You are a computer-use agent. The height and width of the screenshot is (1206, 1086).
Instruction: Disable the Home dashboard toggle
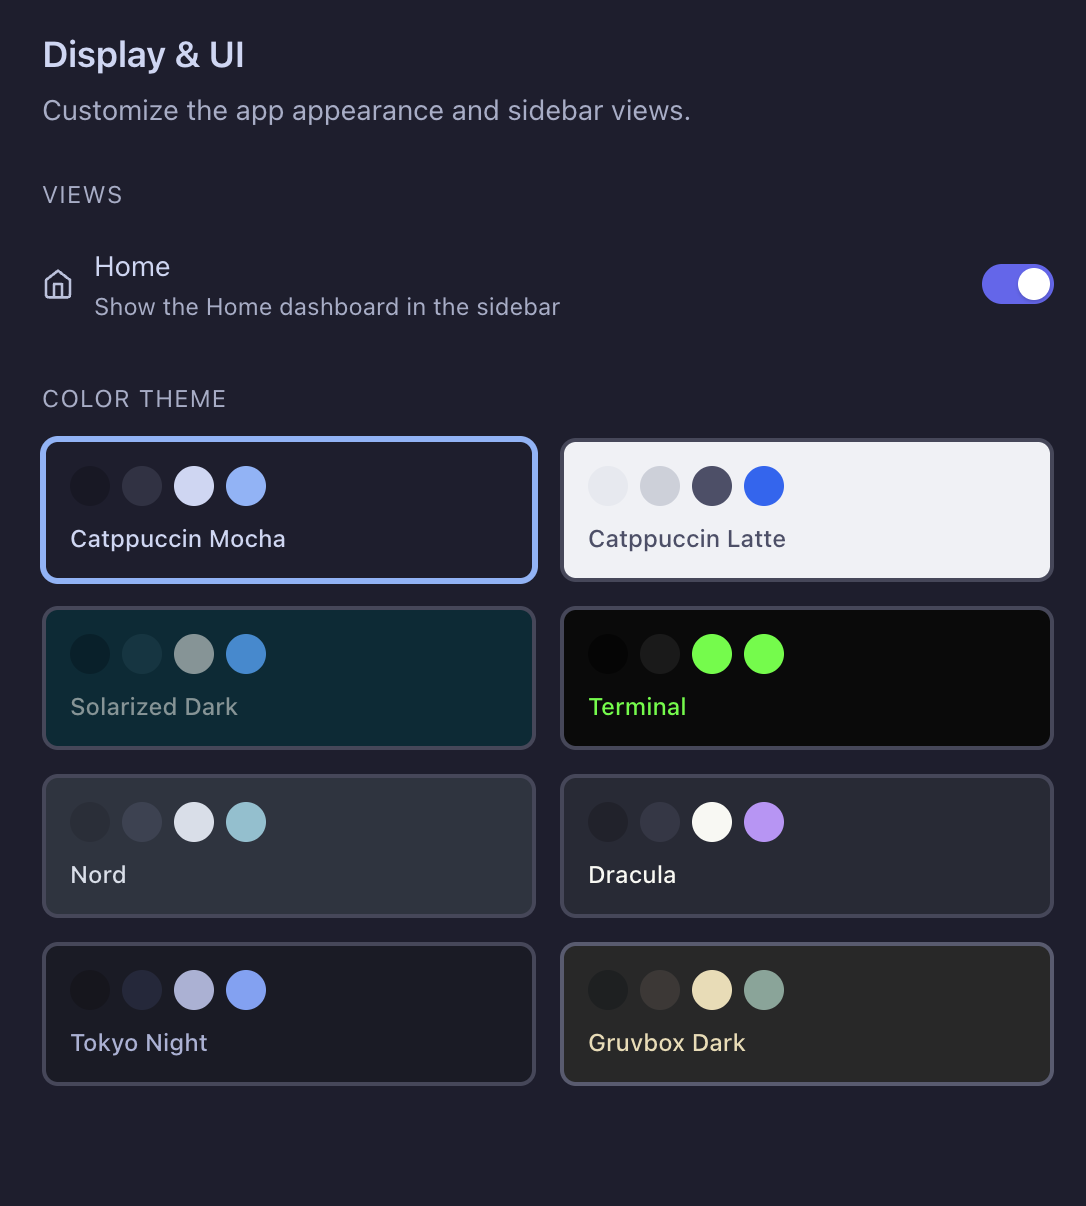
# # # # # # #
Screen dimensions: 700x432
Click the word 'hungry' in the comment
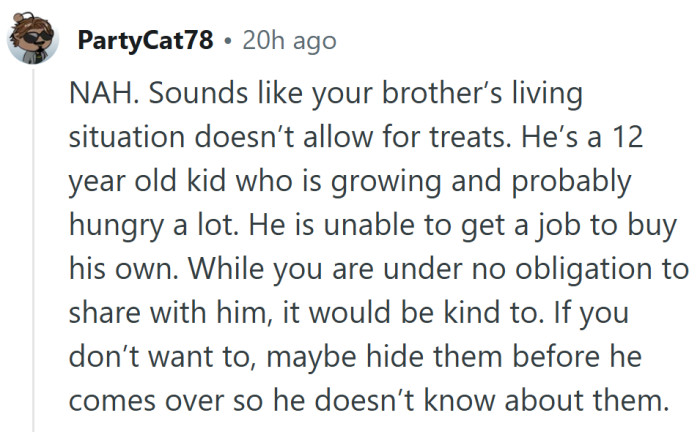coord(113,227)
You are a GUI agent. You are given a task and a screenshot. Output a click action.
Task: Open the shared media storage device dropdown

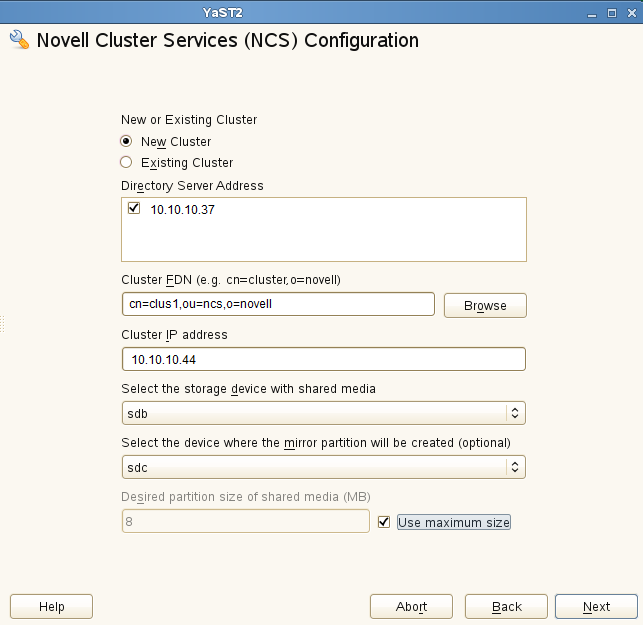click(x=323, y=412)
# # # # # # #
What the task requires » Every line above that holds the word "agent" is to be found and copied.

Expected answer »
You are a computer-use agent. The height and width of the screenshot is (1206, 1086).
You are a GUI agent. You are given a task and a screenshot. Output a click action.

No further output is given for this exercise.